即既包括了shallow的还包括了其他11层的初始化 

    def forward_deep_prompt(self, embedding_output):
        attn_weights = []
        hidden_states = None
        weights = None
        B = embedding_output.shape[0]
        num_layers = self.vit_config.transformer["num_layers"]  # 12

        for i in range(num_layers):
            if i == 0:
                hidden_states, weights = self.encoder.layer[i](embedding_output)
            else:
                if i <= self.deep_prompt_embeddings.shape[0]:
                    deep_prompt_emb = self.prompt_dropout(self.prompt_proj(
                        self.deep_prompt_embeddings[i-1]).expand(B, -1, -1))

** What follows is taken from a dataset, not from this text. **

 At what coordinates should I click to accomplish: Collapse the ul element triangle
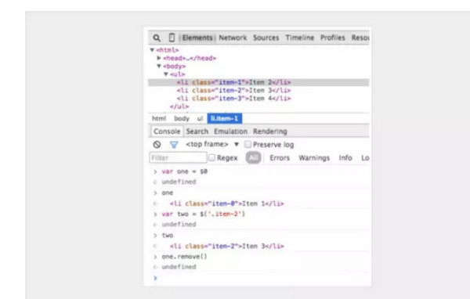166,74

                    hidden_states = torch.cat((
                        hidden_states[:, :1, :],
                        deep_prompt_emb,
                        hidden_states[:, (1+self.num_tokens):, :]
                    ), dim=1)


                hidden_states, weights = self.encoder.layer[i](hidden_states)

            if self.encoder.vis:
                attn_weights.append(weights)

        encoded = self.encoder.encoder_norm(hidden_states)
        return encoded, attn_weights

即第一层和shallow 一样的处理,不过之后的每层都会替换对应层设置的prompt 提示。